Relaxed with a nice "ahhhhh" sound, told it how much I appreciated it for always showing me where I needed to grow, and visualized the brownish black dropping away. Memory fades from there and the doorbell ringing ripped me out of it. Actually, now that I'm paying attention to it, every time I set aside for meditation the entire past week I seem to be interrupted by all manner of "random" occurences.

Note: the above scenario was not VIVID per se - it seemed more that my imagination was dictating the events than anything. I've never had any dealings with entities before and may have been "making one up" as part of the guided meditation.

I was not aware of any specific change after the meditation except for the general sense of well-being and cleansing that comes after most sessions. I went to bed later that night with earphones in listening to a soothing 639hz isochronic tones mix.

I woke up at 5am the next morning with the headphones still on (music was off), and immediately felt drawn to listen to what I call the Sound of Silence in my head (a constant, not unpleasant, sometimes pulsing, high frequency sound). I felt a very sudden high frequency, increased pulse in my right ear. Breathed out and let go... "ahhhh," then suddenly 3 consecutive uncontrolled shots of energy pulsed up through and out of both of my ears. I still had the headphones on, and the expansion pulses were loud WHOMS in my head and out my ears that almost physically popped out my earphones. It was followed by an immediate feeling of release and calm afterwards. Although must less powerful, the buildup was similar to when my heart chakra exploded/expanded - I could feel this wild "foreign" energy building up like a train from somewhere below me - mainly solar plexus/gut.

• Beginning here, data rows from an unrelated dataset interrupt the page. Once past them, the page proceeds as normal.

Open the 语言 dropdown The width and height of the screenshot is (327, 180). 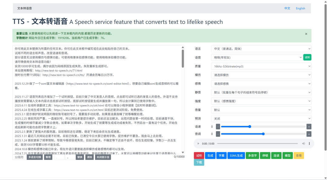pos(261,49)
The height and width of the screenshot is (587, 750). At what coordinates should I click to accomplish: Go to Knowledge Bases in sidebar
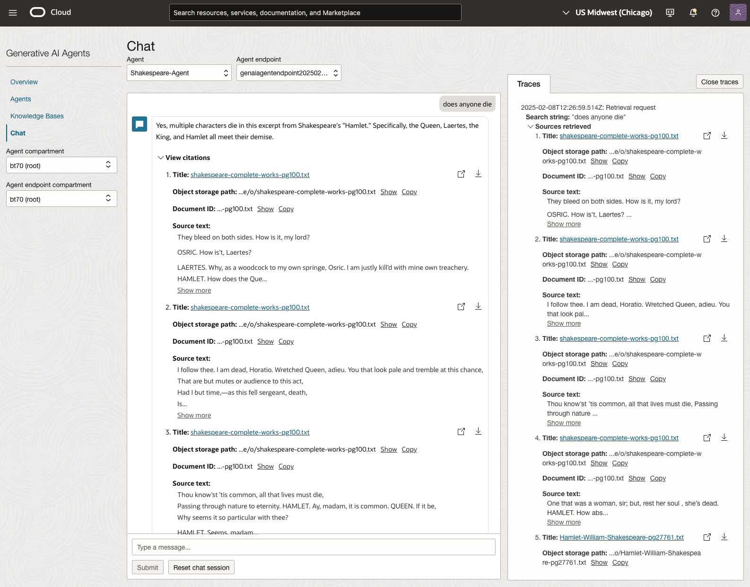(x=37, y=116)
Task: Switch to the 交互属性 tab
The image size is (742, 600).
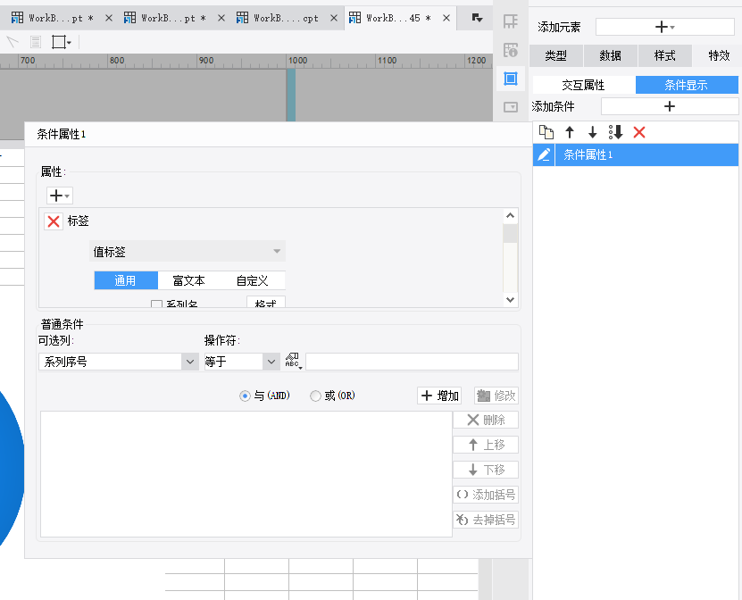Action: point(584,85)
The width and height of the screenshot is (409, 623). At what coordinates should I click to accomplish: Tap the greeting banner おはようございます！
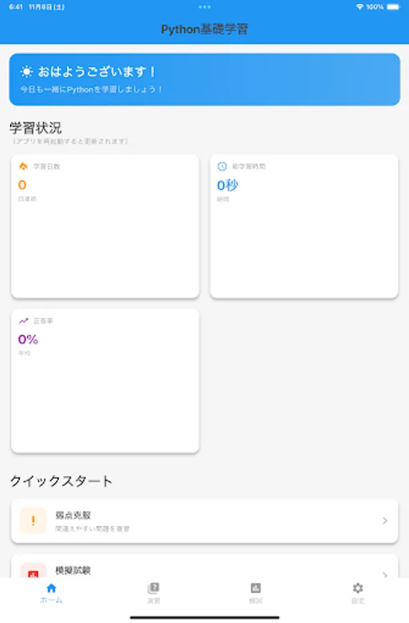(x=204, y=79)
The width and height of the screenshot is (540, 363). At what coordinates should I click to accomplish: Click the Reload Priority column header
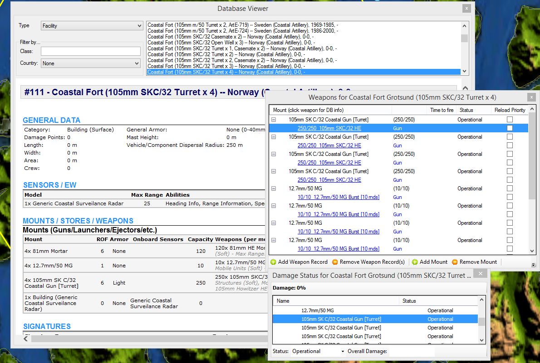(x=510, y=110)
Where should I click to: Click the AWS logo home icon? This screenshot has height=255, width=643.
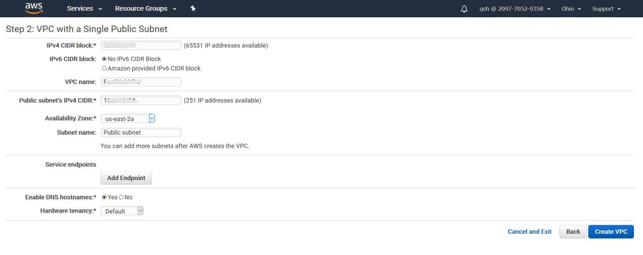coord(34,9)
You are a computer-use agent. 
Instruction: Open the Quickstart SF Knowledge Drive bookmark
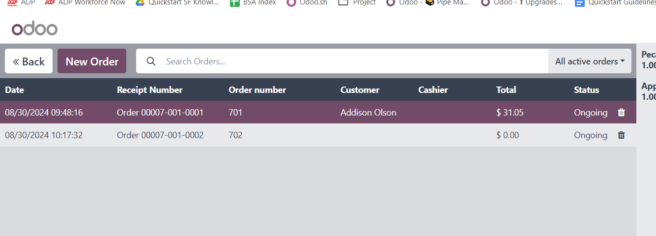coord(177,2)
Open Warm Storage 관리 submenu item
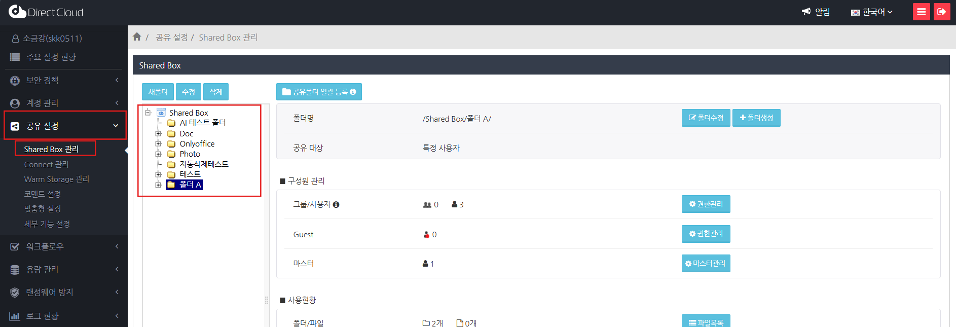 coord(56,179)
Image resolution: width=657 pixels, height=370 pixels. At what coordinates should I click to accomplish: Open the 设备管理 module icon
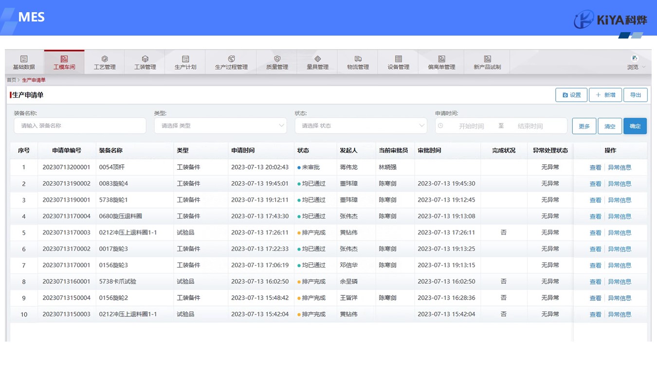(x=398, y=59)
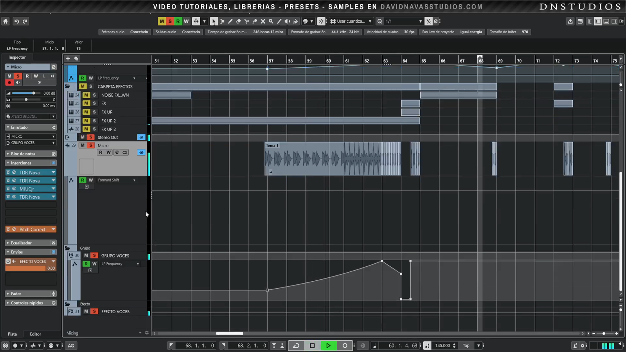Switch to the Editor tab
The image size is (626, 352).
[35, 334]
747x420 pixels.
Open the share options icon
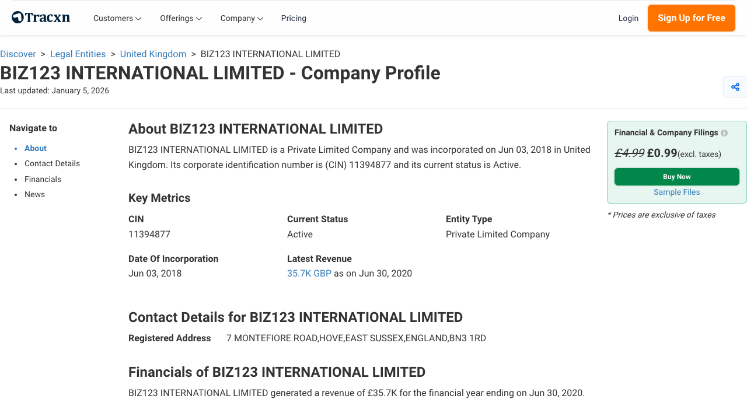(735, 86)
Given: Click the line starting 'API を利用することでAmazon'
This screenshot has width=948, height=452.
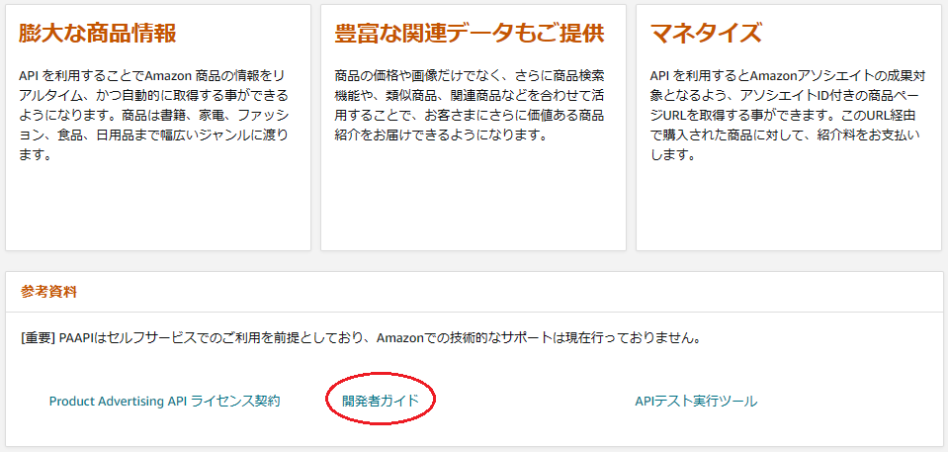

This is all very new to me (at least in this lifetime)! My jaw is still tender and tight and the allergies are worse today than they've been all week. For what that's worth:) I'm doing a lot of smiling anyways, as may be evidenced by the number of smiley face punctuations in this post.

Am very interested in outside perspectives and guidance from those who have gone through or are going through similar experiences. Thank you all!